ICE Raids and Mass Deportations Become ‘New Normal’ Under Florida-Inspired Policy Shift

In Florida, Operation Tidal Wave, which held more than 1,000 migrants for five days, was called the “new normal.” And not just for Florida, but for the whole country.

At a news conference in Tampa on May 12, Larry Keefe, executive director of the State Board of Immigration Enforcement, said that within the next 60 days, the federal government will try to use a method of mass deportation that is “strikingly similar” to Operation Tidal Wave.

“The techniques, the methods … will be the standard that our brother and sister states apply in the effort,” he told us.

The speaker, Keefe, showed off a 37-page paper that he called the “Florida blueprint” for deporting a lot of people. It was his words that the State of Florida Immigration Enforcement Operations Plan would serve as a “model.”

“Operation Tidal Wave” was a week-long operation by U.S. Immigration and Customs Enforcement, Florida police, and the Department of Homeland Security to target places with lots of immigrants. More than 1,100 people were arrested because of it, including a man who had never been in trouble with the law and had just played Jesus in his church’s Easter play.

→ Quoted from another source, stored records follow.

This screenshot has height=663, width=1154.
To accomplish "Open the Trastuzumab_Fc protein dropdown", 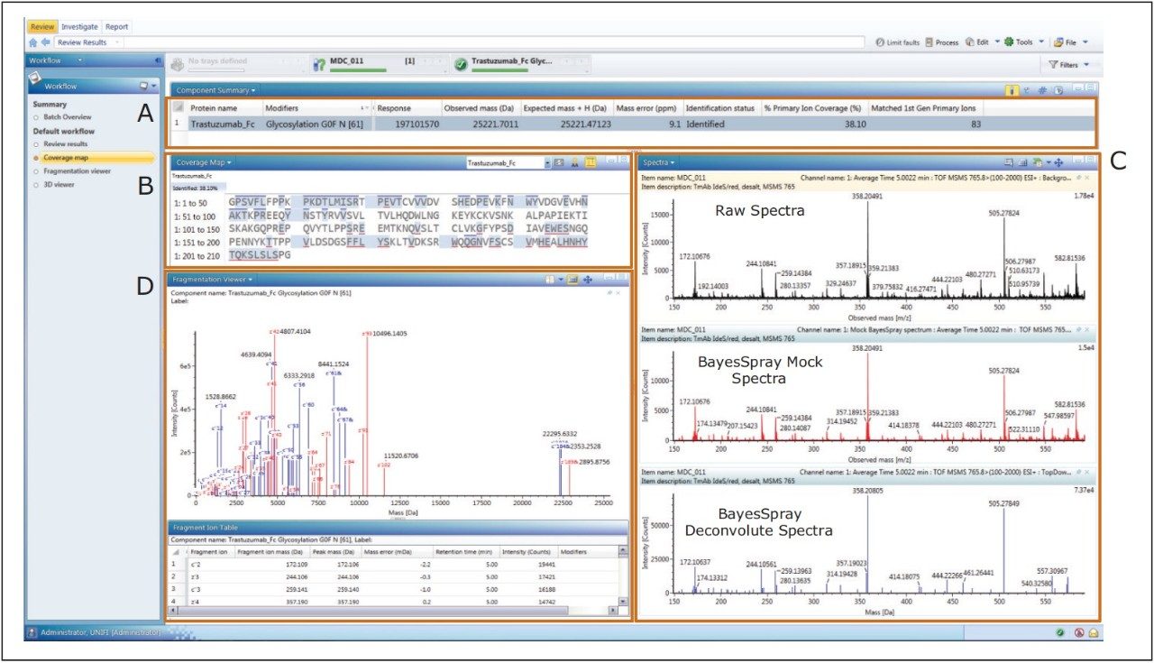I will coord(546,163).
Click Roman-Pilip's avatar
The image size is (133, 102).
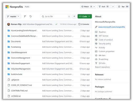[9, 24]
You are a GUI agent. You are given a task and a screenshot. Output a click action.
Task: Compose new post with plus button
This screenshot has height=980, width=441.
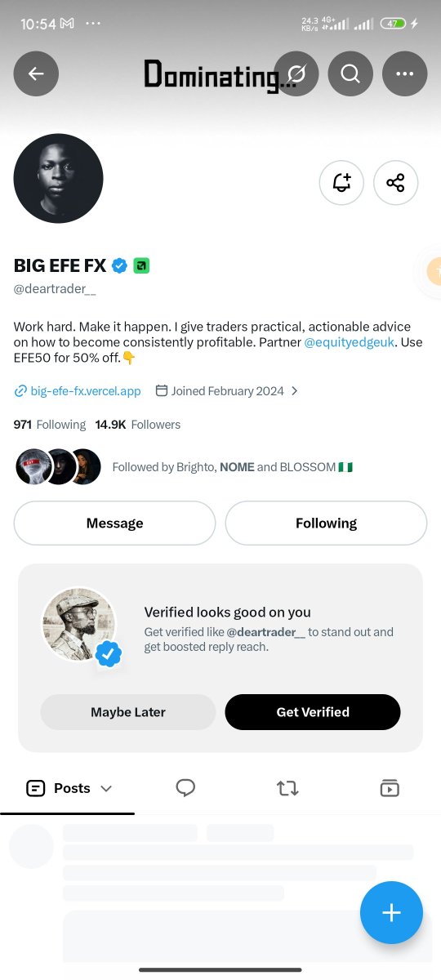pos(391,913)
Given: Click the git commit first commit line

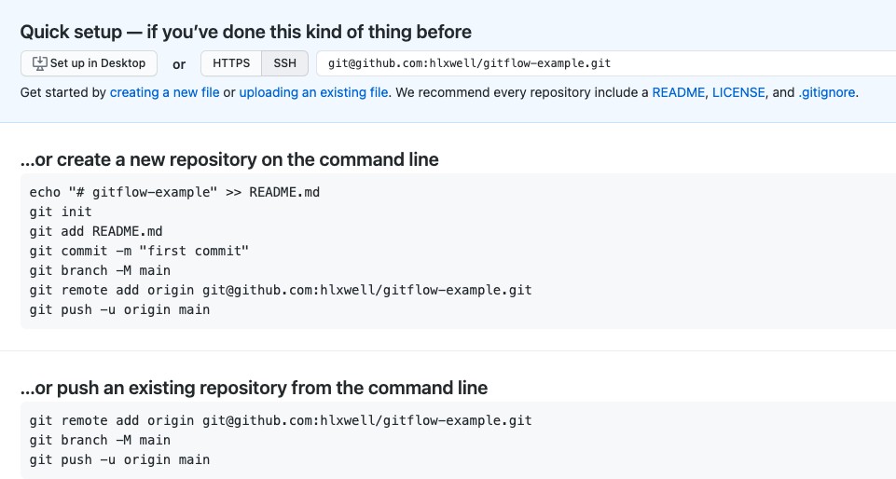Looking at the screenshot, I should point(139,251).
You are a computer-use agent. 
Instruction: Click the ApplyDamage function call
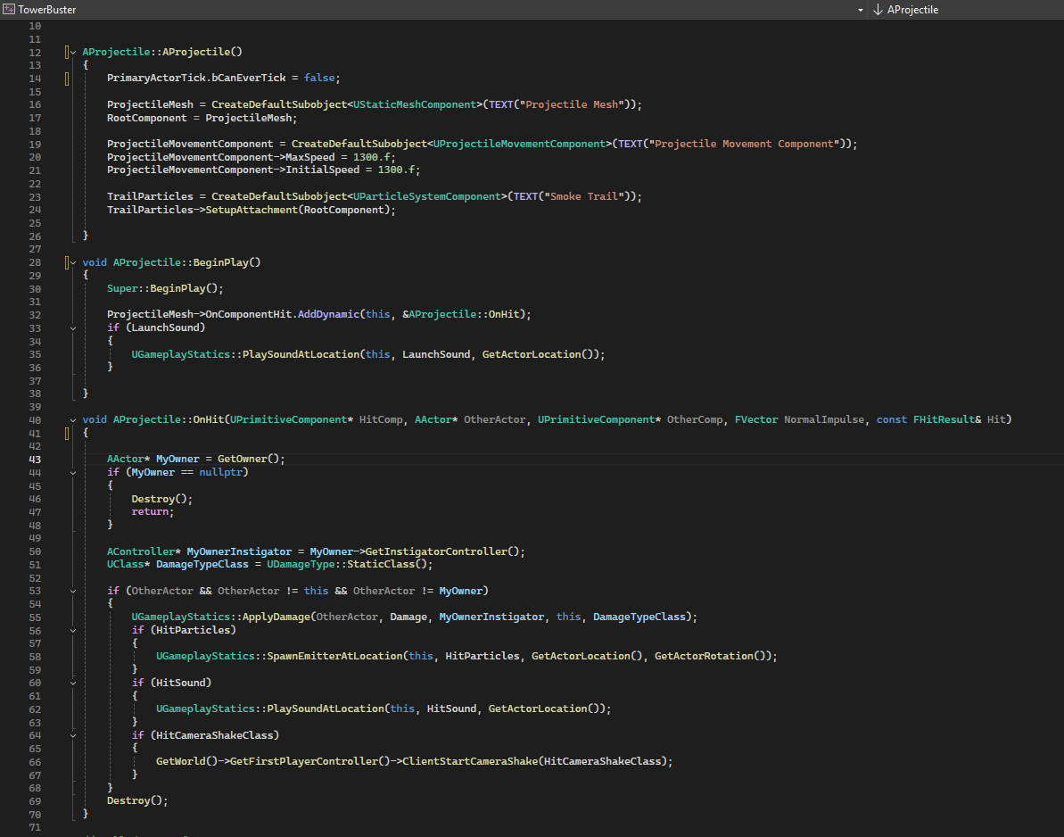click(x=277, y=617)
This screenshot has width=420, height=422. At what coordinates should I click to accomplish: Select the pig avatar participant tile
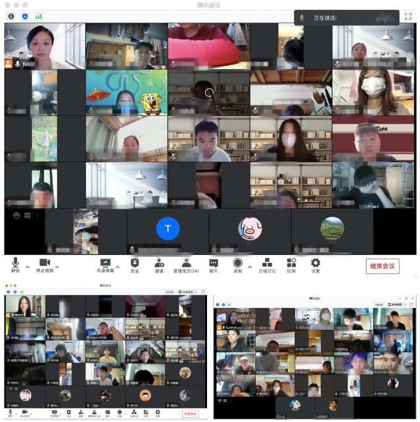(250, 228)
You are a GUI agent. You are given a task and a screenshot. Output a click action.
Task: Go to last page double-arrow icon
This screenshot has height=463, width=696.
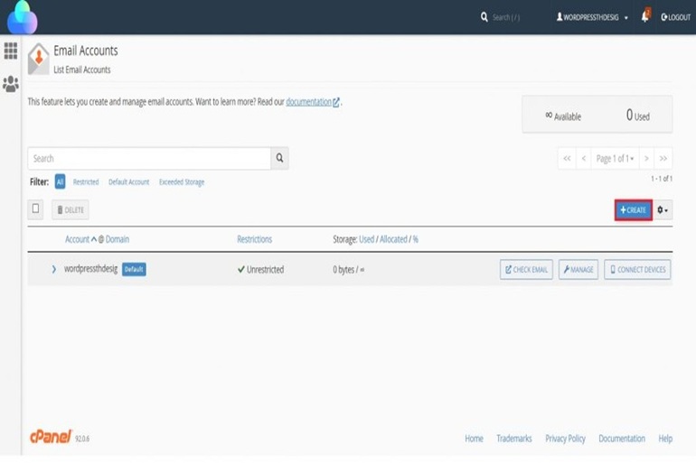[663, 159]
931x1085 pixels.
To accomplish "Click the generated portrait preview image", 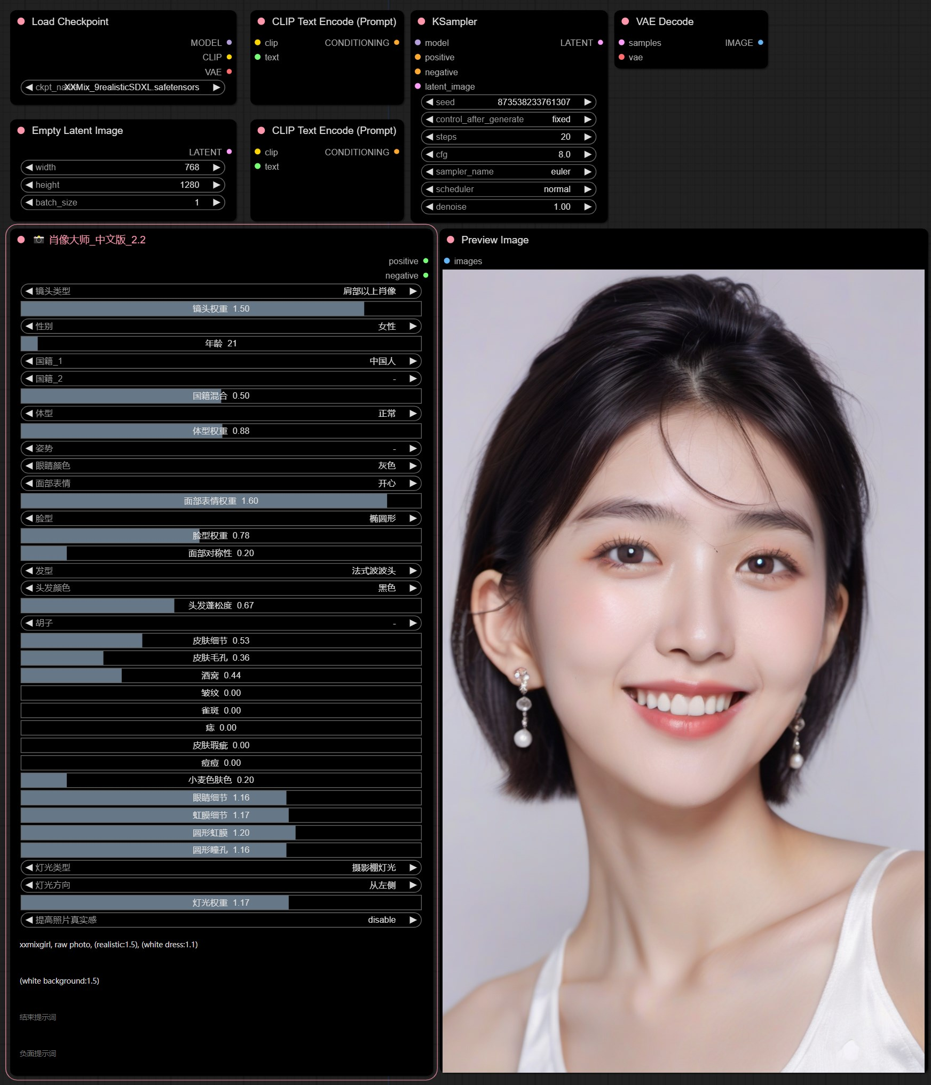I will pos(683,671).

The Miami Herald looked at records and found that the government wanted to jail 800 people in Miami-Dade and Broward counties, as well as in the towns of Tampa, Orlando, Jacksonville, Stuart, Tallahassee, and Fort Myers.

On May 9, President Donald Trump signed an order that started “Project Homecoming”: “Either leave the United States voluntarily, with the support and financial assistance of the federal government, or remain and face the consequences,” it says.

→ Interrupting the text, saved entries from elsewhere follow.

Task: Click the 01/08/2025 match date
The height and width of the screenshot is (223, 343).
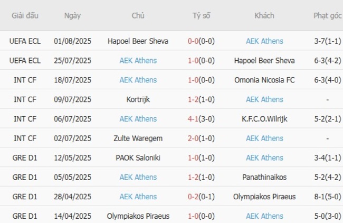Action: [x=73, y=41]
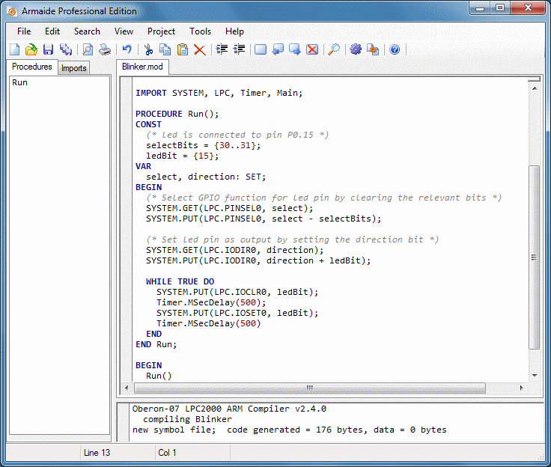Open help via the blue question mark icon

point(395,49)
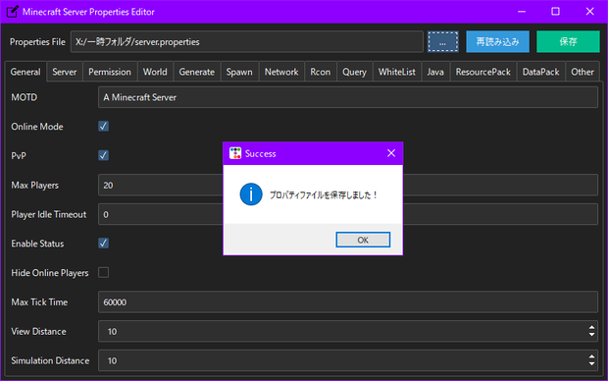Screen dimensions: 608x381
Task: Click the blue 再読み込み reload button
Action: click(497, 42)
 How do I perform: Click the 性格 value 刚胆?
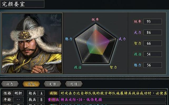click(18, 93)
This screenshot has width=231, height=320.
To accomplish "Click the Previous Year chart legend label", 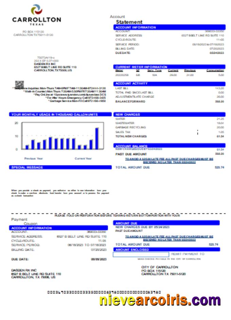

In the proclamation, on July 8, the Secretary of Homeland Safety “shall supplement existing enforcement and removal operations by deputising and contracting with State and local law enforcement officers, former federal officers, officers and personnel within other federal agencies, and other individuals to increase the enforcement and removal operations force of the Department of Homeland Security by no less than 20,000 officers in order to conduct an intensive campaign to remove illegal aliens who have failed to depart voluntarily.”

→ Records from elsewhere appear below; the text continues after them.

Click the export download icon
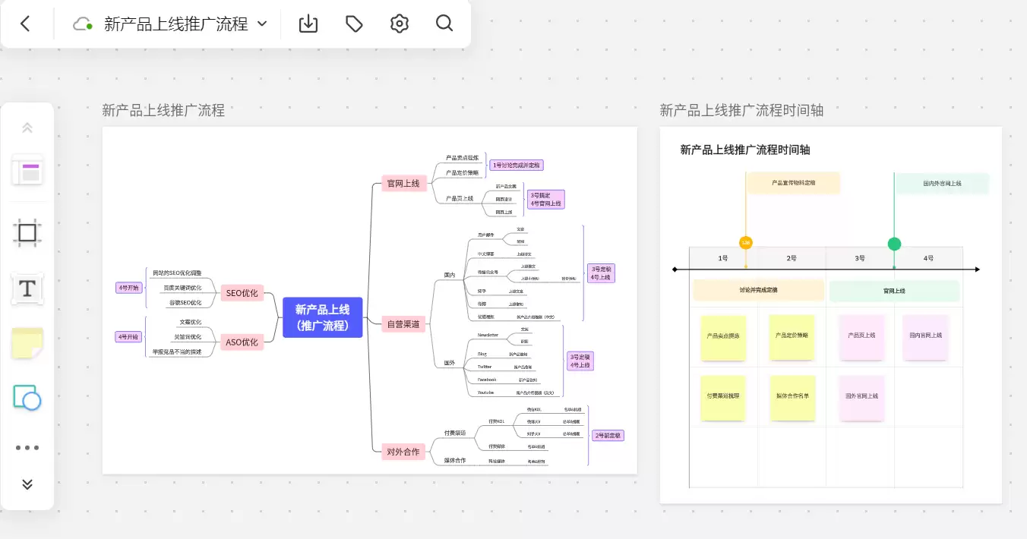Image resolution: width=1027 pixels, height=539 pixels. 308,24
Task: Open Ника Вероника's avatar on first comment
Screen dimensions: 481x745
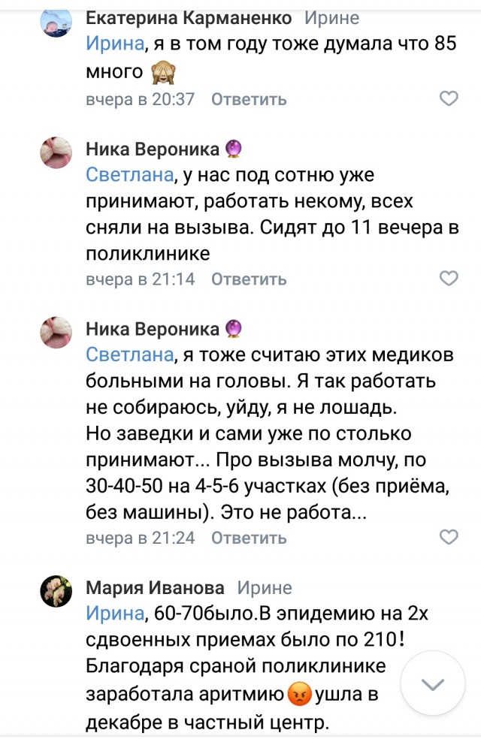Action: (56, 152)
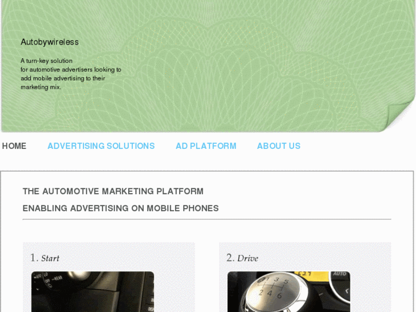Click 'ENABLING ADVERTISING ON MOBILE PHONES' heading
The height and width of the screenshot is (312, 416).
click(120, 208)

Director of the Florida Department of Highway Safety and Motor Vehicles, Dave Kerner, said that 1,800 Florida Highway Patrol troopers have been given the authority to execute 287(g). This means that Florida already has 10% of the 20,000 officers named in the proclamation working for the police.

“If you see a state trooper, he or she has federal authority to detain, investigate, apprehend and deport,” he said. He also said that the Florida Highway Patrol has helped arrest or been the main agency in the arrest of over 1,020 aliens who were in the country illegally.

Florida is leading the country, but other states need to do more, said Gov. Ron DeSantis at the event in Tampa. “There may be a lot of somersaults along the way by some of these guys; there may be some gnashing of teeth for some people in the process,” he said. “But I imagine we’re going to land basically where we need to land as a state.”